Nate Silver has joined ESPN in a multifaceted role that will see him appear across a variety of ESPN and ABC News platforms and bring his FiveThirtyEight website under the Worldwide Leader's umbrella.

Silver will serve as the editor-in-chief to the new incarnation, which will return its to its former FiveThirtyEight.com address. Since 2010, the site had been hosted on the New York Times' website in a licensing deal with Silver. As part of Silver's new deal, ESPN acquires the FiveThirtyEight name and web domain, meaning if Silver were to ever leave ESPN, the company would keep FiveThirtyEight.

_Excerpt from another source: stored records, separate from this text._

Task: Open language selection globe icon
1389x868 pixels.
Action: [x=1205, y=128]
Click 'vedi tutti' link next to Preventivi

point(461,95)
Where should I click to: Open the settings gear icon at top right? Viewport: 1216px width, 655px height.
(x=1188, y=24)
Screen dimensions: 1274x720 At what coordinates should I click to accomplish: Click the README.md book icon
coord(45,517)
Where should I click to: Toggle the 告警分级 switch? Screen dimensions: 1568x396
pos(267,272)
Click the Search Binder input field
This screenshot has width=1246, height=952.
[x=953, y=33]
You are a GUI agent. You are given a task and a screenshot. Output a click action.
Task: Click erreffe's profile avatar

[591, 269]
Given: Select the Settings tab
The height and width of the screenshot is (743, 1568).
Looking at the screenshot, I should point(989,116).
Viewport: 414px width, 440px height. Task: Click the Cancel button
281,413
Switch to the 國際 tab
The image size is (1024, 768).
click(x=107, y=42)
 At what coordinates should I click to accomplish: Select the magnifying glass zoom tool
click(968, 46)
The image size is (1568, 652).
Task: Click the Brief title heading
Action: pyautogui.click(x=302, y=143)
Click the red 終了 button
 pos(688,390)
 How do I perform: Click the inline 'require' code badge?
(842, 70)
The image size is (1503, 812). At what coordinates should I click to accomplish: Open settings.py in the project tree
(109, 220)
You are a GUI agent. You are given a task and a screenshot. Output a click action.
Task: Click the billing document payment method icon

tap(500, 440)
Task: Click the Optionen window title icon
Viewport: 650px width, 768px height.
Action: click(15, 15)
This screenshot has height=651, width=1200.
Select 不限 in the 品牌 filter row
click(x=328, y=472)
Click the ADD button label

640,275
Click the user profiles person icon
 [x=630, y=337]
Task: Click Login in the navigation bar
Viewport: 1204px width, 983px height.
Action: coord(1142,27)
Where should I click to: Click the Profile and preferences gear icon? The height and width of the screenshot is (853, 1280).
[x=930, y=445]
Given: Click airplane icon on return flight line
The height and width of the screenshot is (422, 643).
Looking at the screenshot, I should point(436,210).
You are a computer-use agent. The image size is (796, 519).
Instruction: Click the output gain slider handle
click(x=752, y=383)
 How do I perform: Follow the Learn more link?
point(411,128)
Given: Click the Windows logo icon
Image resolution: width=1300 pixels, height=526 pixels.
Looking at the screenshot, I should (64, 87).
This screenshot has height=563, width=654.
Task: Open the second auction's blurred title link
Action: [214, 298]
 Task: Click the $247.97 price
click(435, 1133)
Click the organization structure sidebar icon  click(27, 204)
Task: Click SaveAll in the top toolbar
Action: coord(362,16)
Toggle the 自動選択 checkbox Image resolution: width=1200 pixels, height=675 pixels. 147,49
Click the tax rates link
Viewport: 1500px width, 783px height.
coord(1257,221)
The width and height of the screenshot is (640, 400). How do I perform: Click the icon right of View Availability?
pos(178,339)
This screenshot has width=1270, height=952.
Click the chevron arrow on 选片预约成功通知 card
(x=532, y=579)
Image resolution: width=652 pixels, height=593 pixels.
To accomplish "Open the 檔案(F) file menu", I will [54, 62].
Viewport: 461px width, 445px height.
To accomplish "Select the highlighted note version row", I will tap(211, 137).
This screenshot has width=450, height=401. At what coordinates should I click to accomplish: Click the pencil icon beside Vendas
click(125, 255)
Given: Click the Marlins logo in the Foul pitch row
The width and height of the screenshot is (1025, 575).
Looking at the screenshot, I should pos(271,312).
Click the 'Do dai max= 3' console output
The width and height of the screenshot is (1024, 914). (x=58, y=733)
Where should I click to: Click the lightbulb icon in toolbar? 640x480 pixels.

Much like ESPN's pop culture website Grantland, FiveThirtyEight will focus on more than sports, including economics, culture, science and technology. During the 2014 and 2016 elections, FiveThirtyEight will provide date-driven coverage including forecasts, as the site has been doing for previous elections.  It will retain an independent brand sensibility and editorial point-of-view, while interfacing with fellow ESPN/Disney websites.

Silver will also have a presence across ESPN's other platforms including television (one of those is expected to be the upcoming late night series Olbermann). He will also have a role with ABC News during elections and other major political events.

Said John Skipper, president, ESPN and cochair, Disney Media Networks: "Nate is one of the country's brightest talents and his insight, journalistic integrity and creativity - all traits essential for creating compelling, quality content - have awed and entertained diverse audiences. Nate brings a unique fan base to ESPN, where he will curate a cross-platform, cross-discipline experience with a fresh take on the intersection of sports, culture, technology, economics and politics that will be provocative and completely different than anything else in the marketplace today."

Silver first gained national attention during the 2008 presidential election, when he correctly predicted the results of the presidential election in 49 of 50 states, along with all 35 U.S. Senate races. In 2012, FiveThirtyEight predicted the election outcome in all 50 states. He wrote the New York Times bestseller The Signal and The Noise: Why So Many Predictions Fail - But Some Don't.